KHATLON PROVINCE, Tajikistan -- A Tajik who fought in Syria as a militant for almost a year is determined to prevent his compatriots from making the same mistake.
Parviz Kosimov, 21, of Sarvati Istiklol village, Bokhtar District, Khatlon Province, deserted the "Islamic State" (IS) in May 2015 to return home. Meanwhile, hundreds of other Tajiks continue to fight in Syria and Iraq.
Two years after his return, he disclosed his story exclusively to Caravanserai.
'I still shudder at what I saw'
Kosimov ended up in Syria immediately after finishing his freshman year at Tajik National University in September 2014. During that year of school, he became radicalised by extremist recruiters on the Odnoklassniki social network.
"I was so obsessed ... that I spent all the money my parents sent for tuition [$1,500] on a plane ticket to Istanbul," he told Caravanserai.
The militants, determined to keep him from changing his mind, "immediately took away my passport in Syria", he said.
IS is experiencing a major shortage of combatants and medics, he said, explaining that the problem forced his immediate deployment as a physician's assistant to treat wounded insurgents.
"I still shudder at what I saw," he said. "So many innocent young people are participating in a war to enrich others. Everything going on there is a lie ... They immediately asked me if I wanted to get married."
"I refused because I already understood it was another way to keep people in Syria," he said. "They forcibly marry off widows with children to militants."
'I've been praising Allah'
The friend and recruiter who travelled with him to Syria was killed in combat during their very first month, said Kosimov.
"I've been praising Allah that I returned to Tajikistan after all the horrors of being there," he said.
"I almost never left the hospital where I worked," said Kosimov. "I lived in fear there for nine months. It was there that i saw a video of Farrukh Sharipov by chance. He was the first [Tajik militant] to return to Tajikistan."
"After I saw the video, I became fixated on going home," said Kosimov.
Militants in Syria instantly called Sharipov a traitor, he added.
"After a short while I was able to get out," said Kosimov, refusing to say more about his escape besides calling it "terrifying".
"I am still afraid [of IS]," he said, adding that for two years, "I tried not to share my photos or talk to the media."
Breaking silence, fighting extremist propaganda
Eventually, Kosimov broke his silence.
"I recently decided that I'd meet with youth and tell them about what I survived," Kosimov said. "I don't want others to fall for lies.

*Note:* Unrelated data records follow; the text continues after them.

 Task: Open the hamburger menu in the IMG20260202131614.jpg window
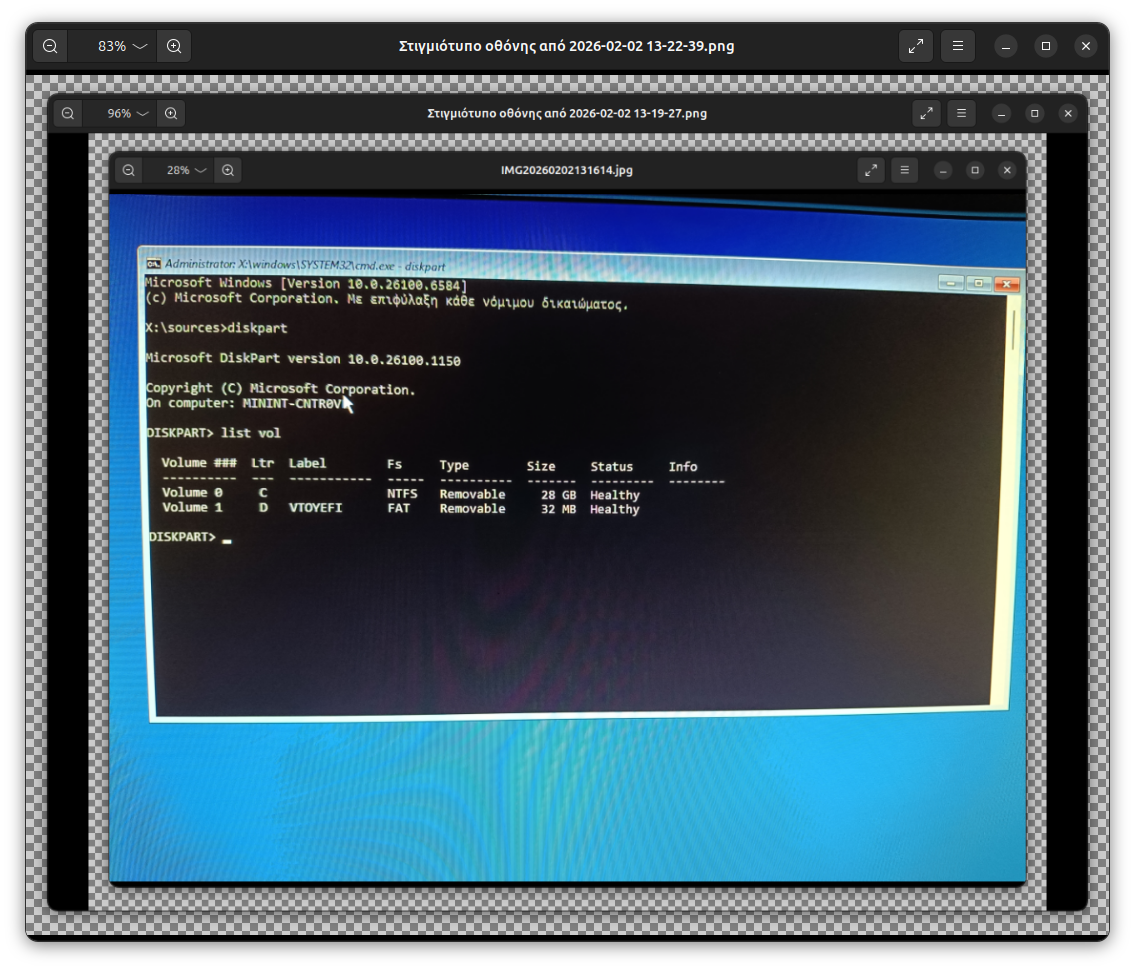pos(904,170)
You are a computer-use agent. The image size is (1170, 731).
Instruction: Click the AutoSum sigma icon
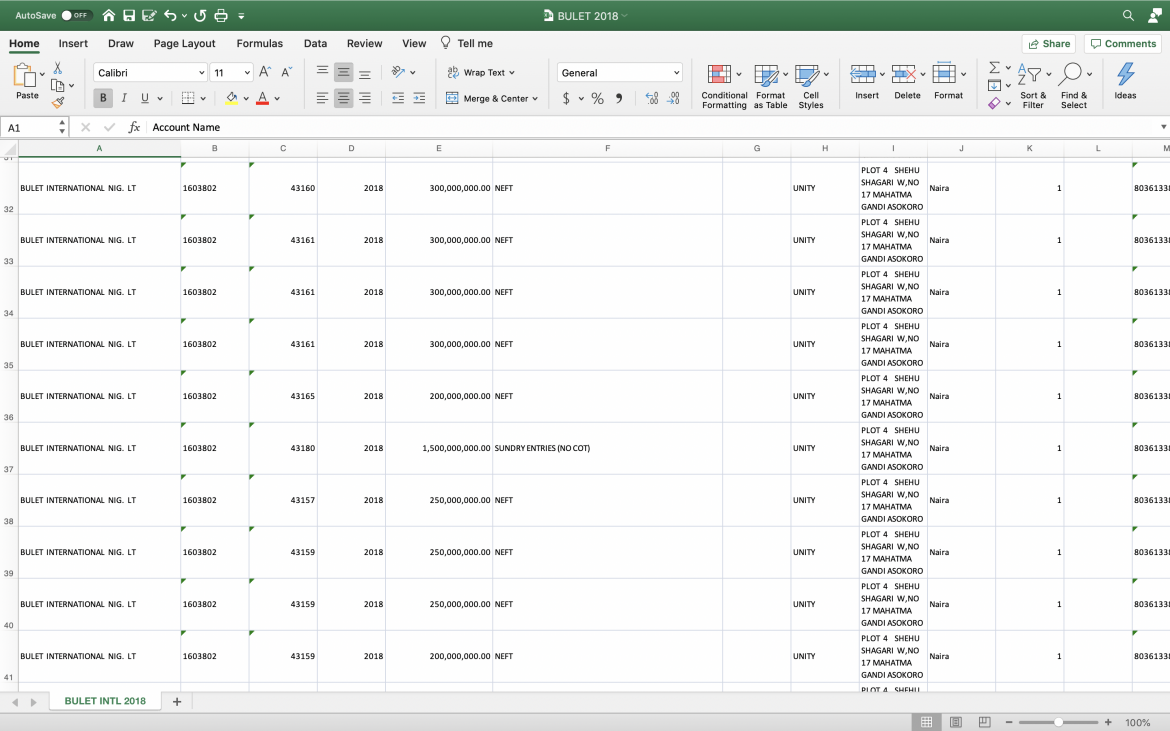click(994, 67)
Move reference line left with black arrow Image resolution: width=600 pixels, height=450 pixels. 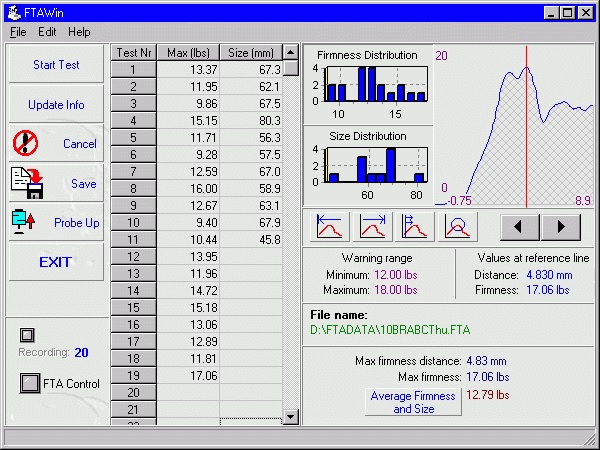[x=520, y=226]
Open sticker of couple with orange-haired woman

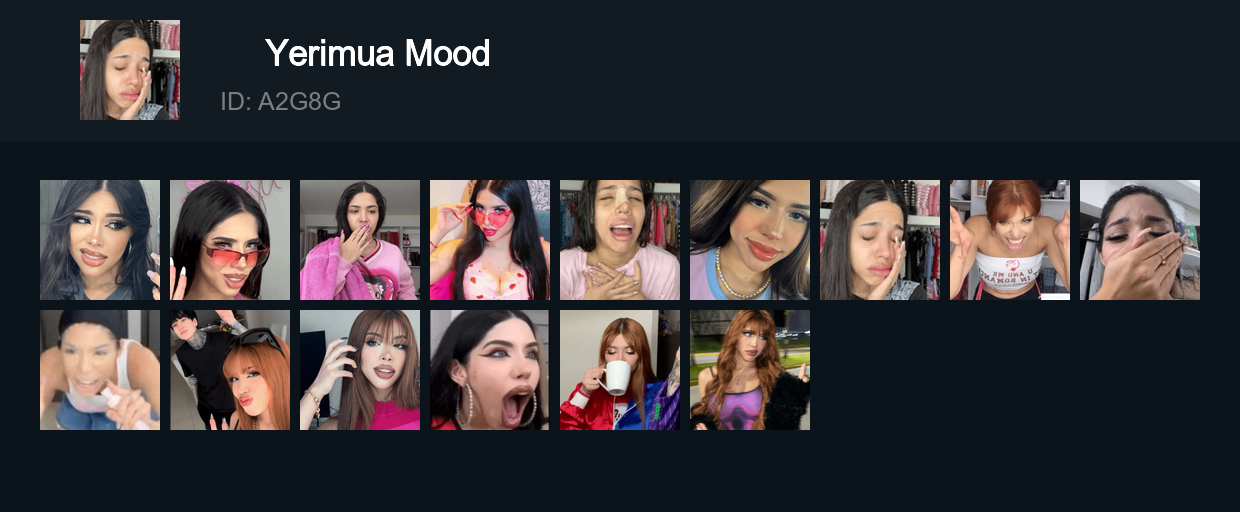pos(230,370)
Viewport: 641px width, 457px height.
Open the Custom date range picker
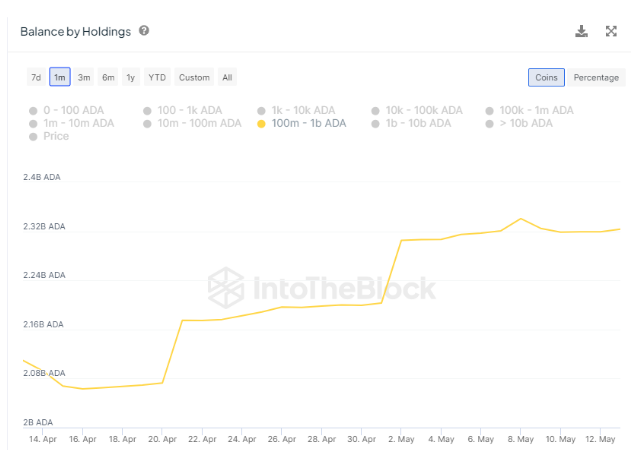pos(194,78)
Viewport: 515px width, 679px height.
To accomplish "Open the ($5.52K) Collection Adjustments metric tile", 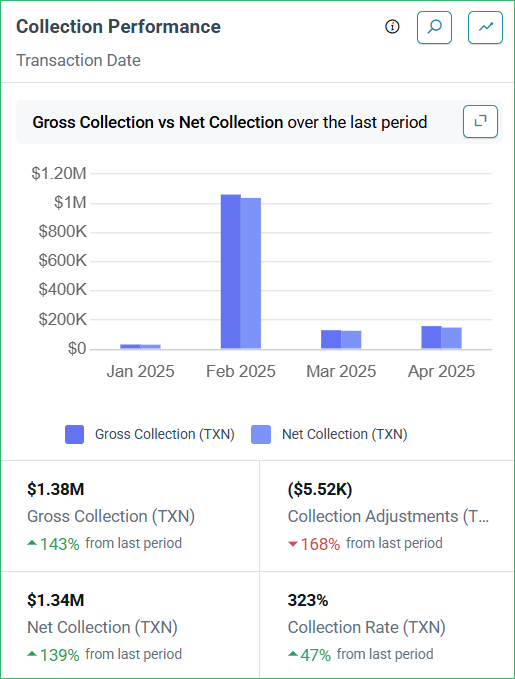I will point(387,516).
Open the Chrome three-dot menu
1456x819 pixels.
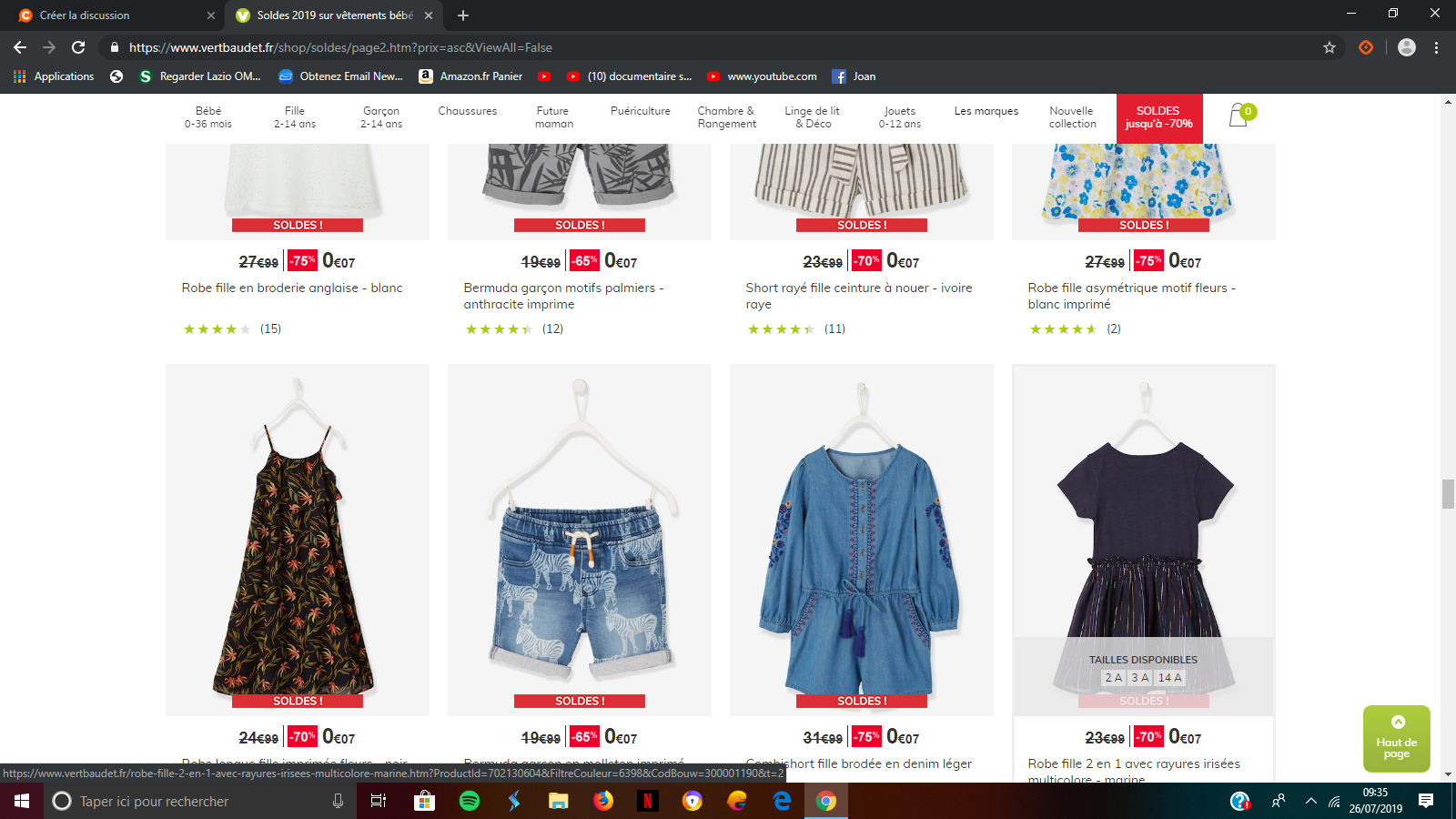(x=1436, y=47)
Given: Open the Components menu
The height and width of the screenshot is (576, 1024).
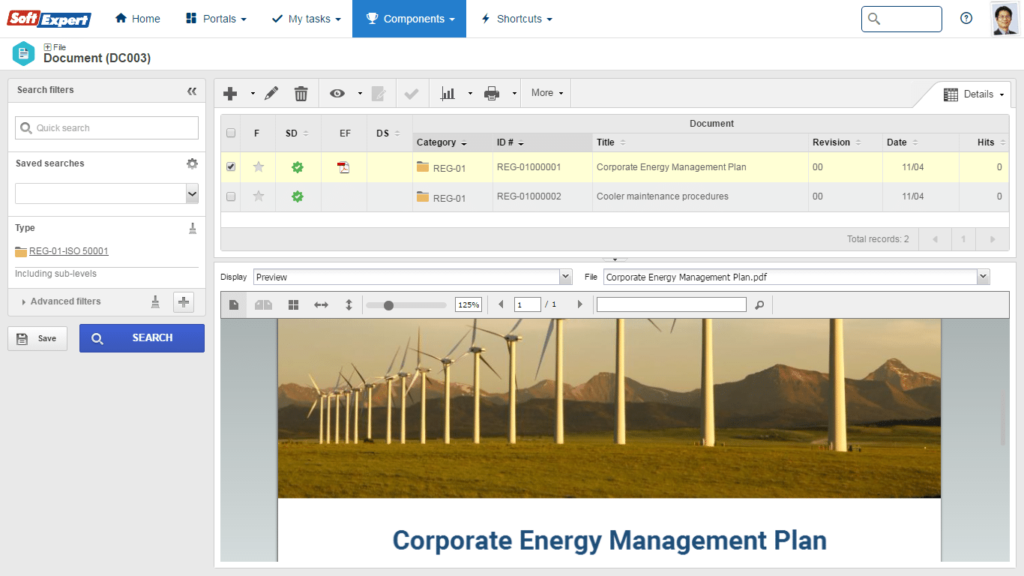Looking at the screenshot, I should pyautogui.click(x=409, y=19).
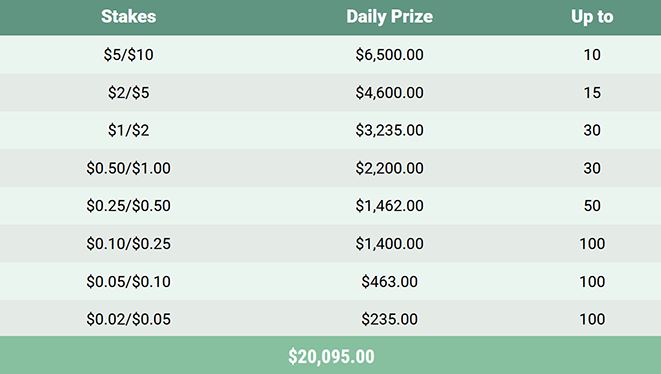
Task: Select the $6,500.00 daily prize cell
Action: pyautogui.click(x=390, y=54)
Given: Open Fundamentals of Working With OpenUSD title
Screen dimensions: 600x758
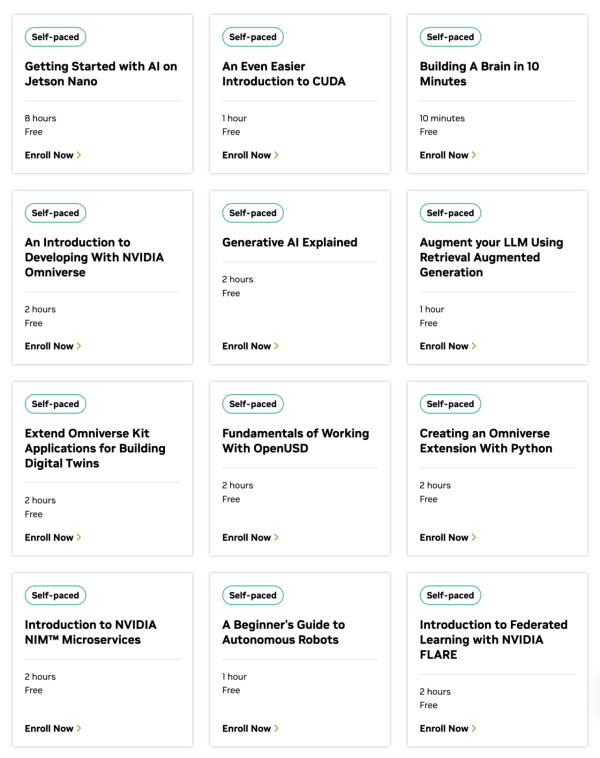Looking at the screenshot, I should pyautogui.click(x=295, y=440).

I have to tell the truth to protect my peers from mistakes."
Kosimov was not imprisoned, but police monitor his activities, said Faizullo Rajabov, the official in charge of religious affairs in Bokhtar District.
Kosimov participates vigorously in the fight against terrorism, said Rajabov.
"Every week we ask him how he's doing," continued Rajabov. "We invite him to all sorts of events and meetings with residents of the district."
Kosimov hopes to return to school. However, the Education Ministry has not yet permitted ex-militants who returned from Syria to resume schooling.